To mitigate these issues, researchers proposed µCODE, a multi-turn code generation method that improves using execution feedback. Existing approaches face challenges with execution errors and reinforcement learning complexity, but µCODE overcomes these by following an expert iteration framework with a local search expert. A verifier assesses code quality, while a generator learns from the best solutions, refining its output over multiple iterations. During inference, a Best-of-N search strategy helps generate and improve code based on execution results, ensuring better performance.
The framework first trains a verifier through supervised learning to score code snippets, making evaluations more reliable. Binary Cross-Entropy predicts correctness, while Bradley-Terry ranks solutions for better selection. The generator then learns iteratively by relabeling past outputs with expert-selected solutions, improving accuracy. Multiple solutions are produced at inference, and the verifier selects the best, refining outputs until all tests pass. By treating code generation as an imitation learning problem, µCODE eliminates complex exploration and enables efficient optimization.

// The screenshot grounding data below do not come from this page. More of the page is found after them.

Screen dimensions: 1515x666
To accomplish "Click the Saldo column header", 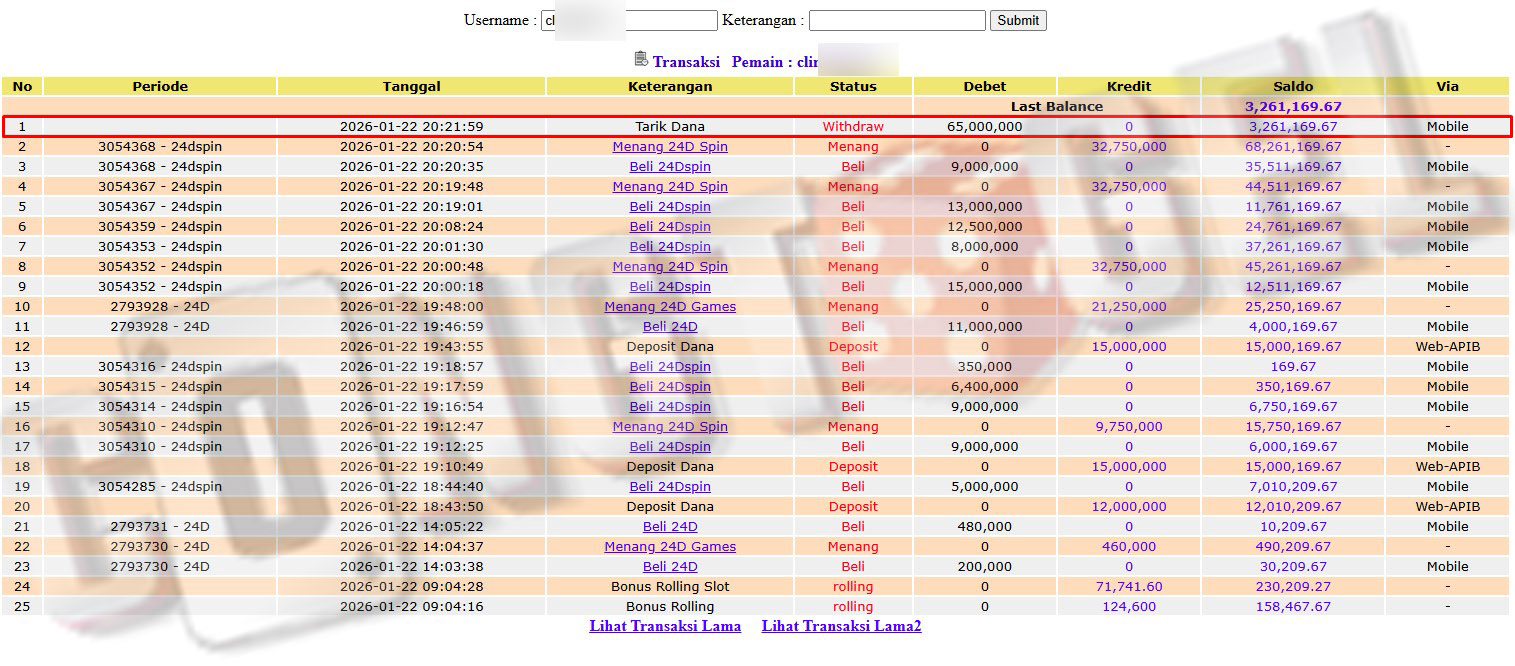I will (1293, 86).
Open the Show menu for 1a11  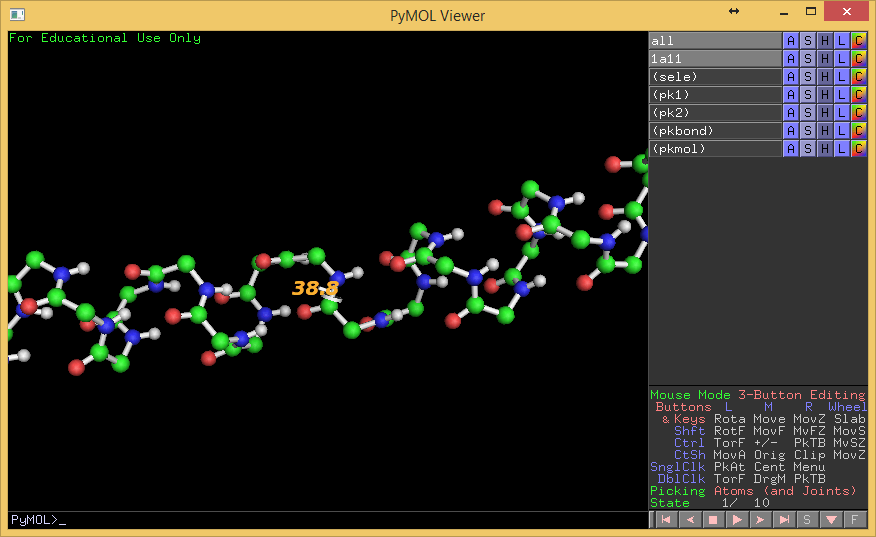808,59
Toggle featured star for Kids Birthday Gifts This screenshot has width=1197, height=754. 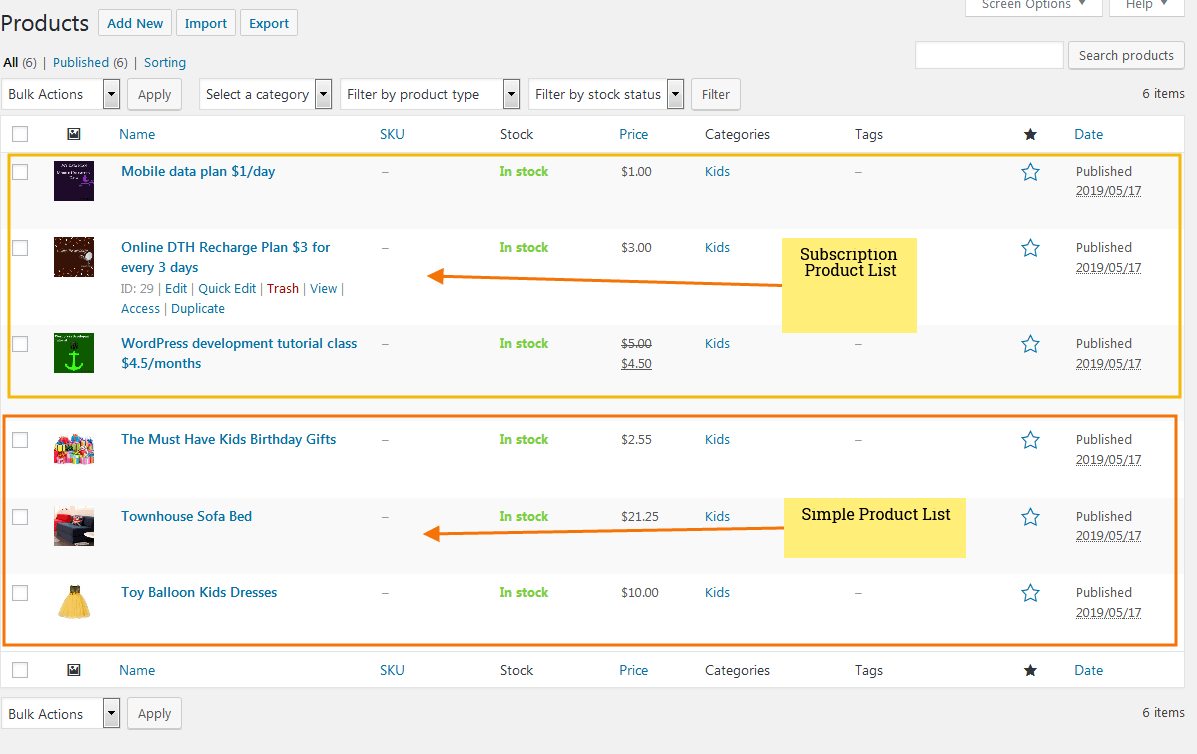click(x=1030, y=440)
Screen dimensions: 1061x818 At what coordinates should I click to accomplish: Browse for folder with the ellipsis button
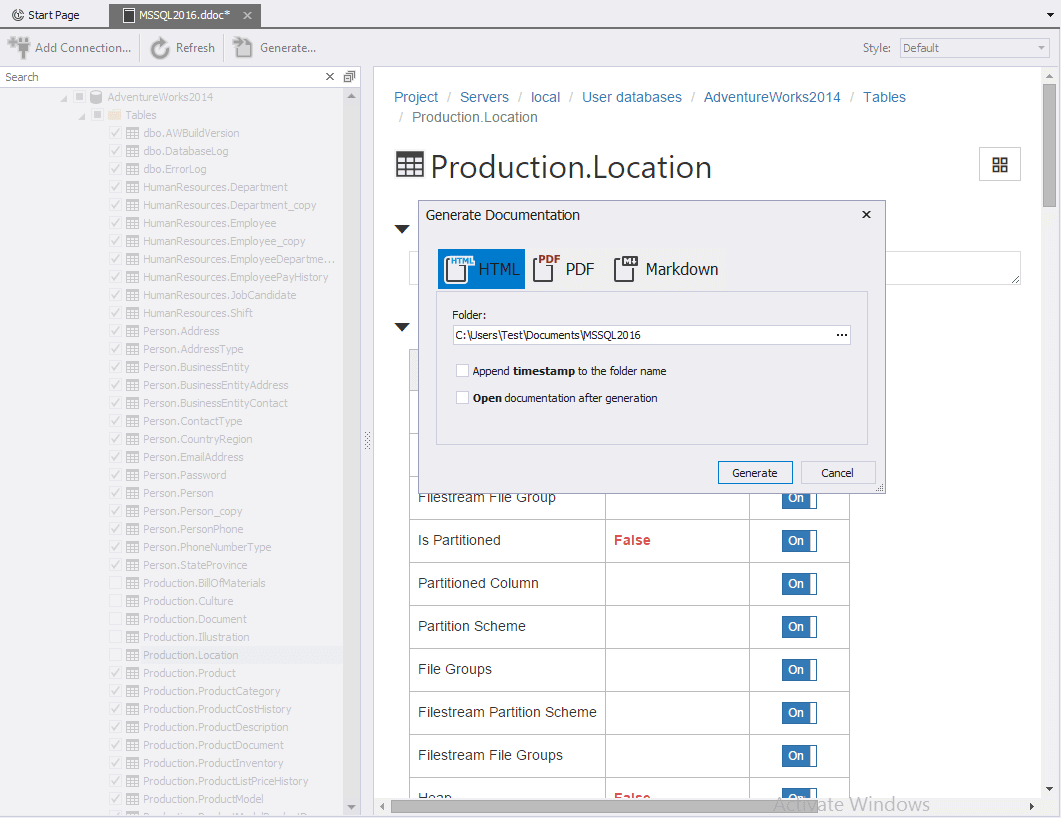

Researchers evaluated µCODE’s effectiveness by comparing it with state-of-the-art methods, analyzing the impact of the learned verifier during training and inference, and assessing different loss functions for verifier training. The generator was initialized using Llama models, and experiments were conducted on MBPP and HumanEval datasets. The training was performed on MBPP’s training set, with evaluations on its test set and HumanEval. Comparisons included single-turn and multi-turn baselines such as STaR and Multi–STaR, where fine-tuning was based on correctly generated solutions. Performance was measured using Best-of-N (BoN) accuracy, with the verifier ranking candidate solutions at each turn.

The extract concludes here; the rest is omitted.